A consensus appears to be developing among otherwise reasonable people that Kim Davis, of Rowan County fame, either needs to start issuing marriage licenses or quit her job.

For those just joining us, a county clerk in Kentucky is refusing to issue marriage licenses against her conscience and is also refusing to resign. Her name, which should be on a bronze plaque on the side of the courthouse, is Kim Davis. A federal judge has ordered her to appear in his courtroom Thursday to explain why Davis should not be held in contempt of court for refusing to issue marriage licenses.

But there is a difference between contempt of court and seeing that the courts have become contemptible. …

[Rod Dreher (9/1) wrote of Kim Davis’s stand: In the future, there will surely be hills worth dying on, so to speak, as Christians. This is not one of them.]

I want to begin by making an observation about that hill-to-die-on thing, but then move on to discuss the foundational principle that is at stake here. After that, I want to point out what it would look like if more government officials had the same understanding that Kim Davis is currently displaying — despite being opposed by all the intoleristas and also despite being abandoned by numerous Christians who admire her moxie but who don’t understand her moxie.

First, whenever we get to that elusive and ever-receding “hill to die on,” we will discover, upon our arrival there, that it only looked like a hill to die on from a distance. Up close, when the possible dying is also up close, it kind of looks like every other hill.

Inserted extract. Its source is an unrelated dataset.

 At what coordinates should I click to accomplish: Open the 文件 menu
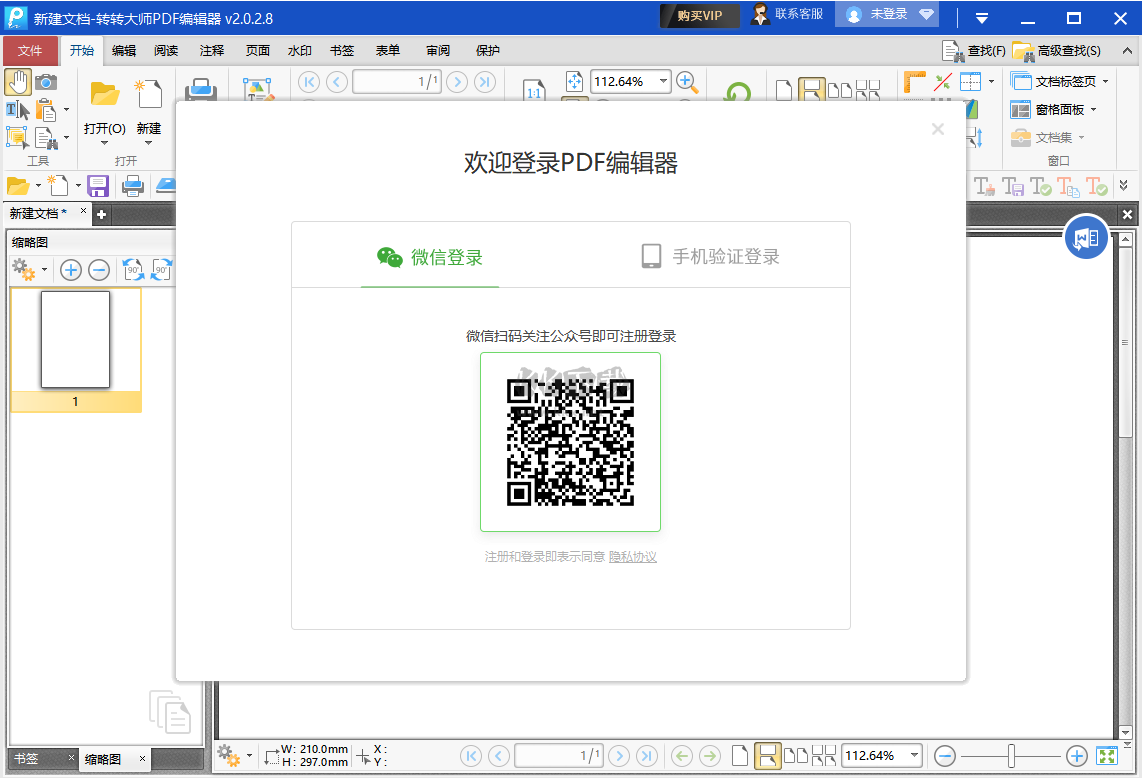(x=31, y=50)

All of a sudden it looks like a hill to stay alive on, covered over with topsoil that looks suspiciously like common ground.

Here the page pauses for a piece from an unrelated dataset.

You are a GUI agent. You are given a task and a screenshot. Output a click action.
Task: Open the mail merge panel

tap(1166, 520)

So it turns out that surrendering hills is not the best way to train for defending the most important ones. Retreat is habit-forming. …

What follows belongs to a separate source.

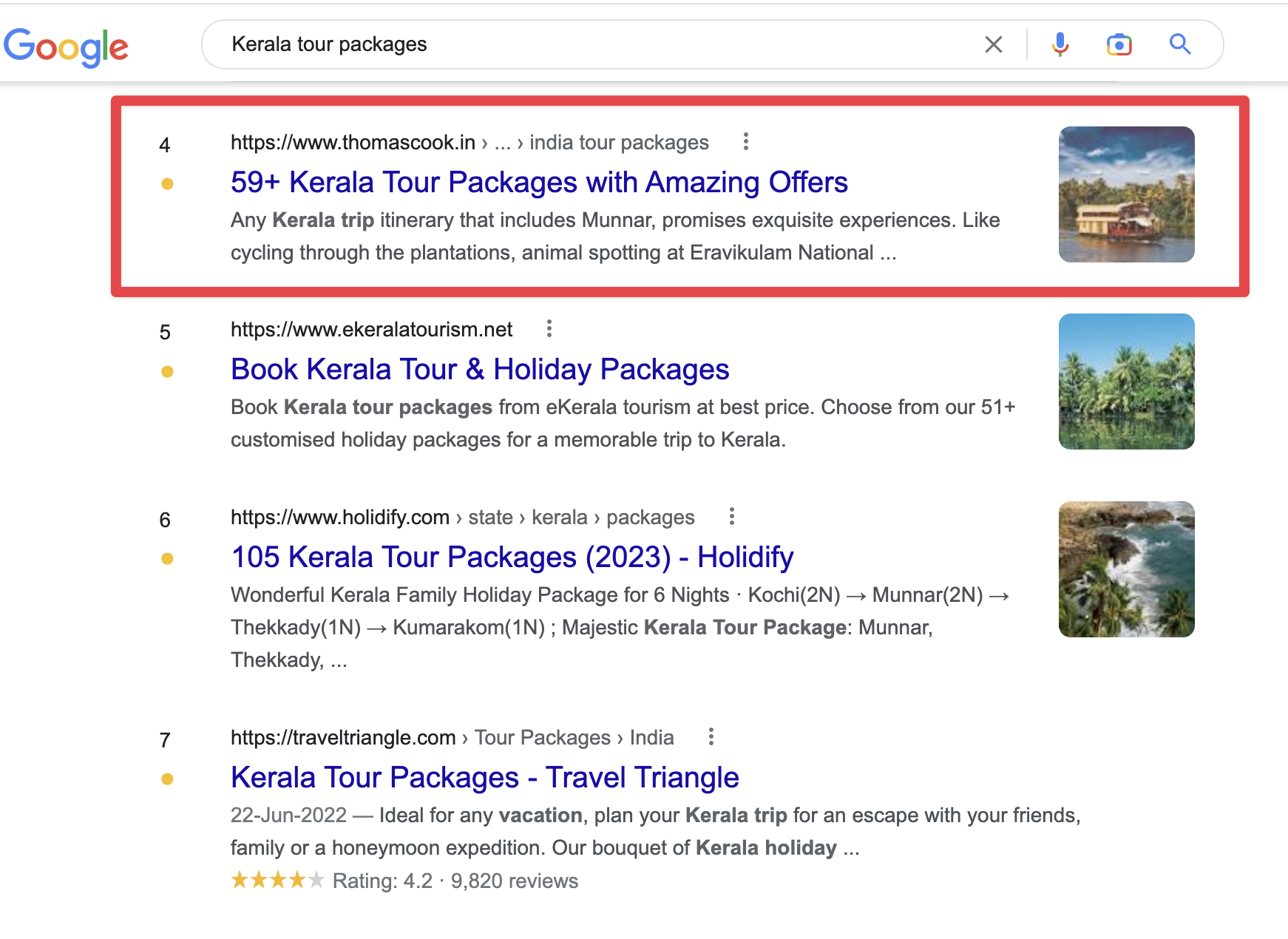Open three-dot menu for Thomas Cook result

The point here is not just private conscience. The right to liberty of conscience is at play with florists, bakers, and so on. But Kim Davis is not just keeping herself from sinning, she is preventing Rowan County from sinning. That is part of her job.

Every Christian elected official should be determining, within the scope of their duties, which lines they will not allow the state to cross. When they come to that line, they should refuse to cross it because “this is against the law of God.” They should do this as part of their official responsibilities. This is part of their job. It is one of the things they swear to do when they take office.

This is nothing less than Calvin’s doctrine of the lesser magistrates (Institutes 4.20.22-32), which I would urge upon all and sundry as relevant reading material. And as Calvin points out, after Daniel — a Babylonian official — disobeyed the king’s impious edict, he denied that he had wronged the king in any way (Dan. 6:22-23).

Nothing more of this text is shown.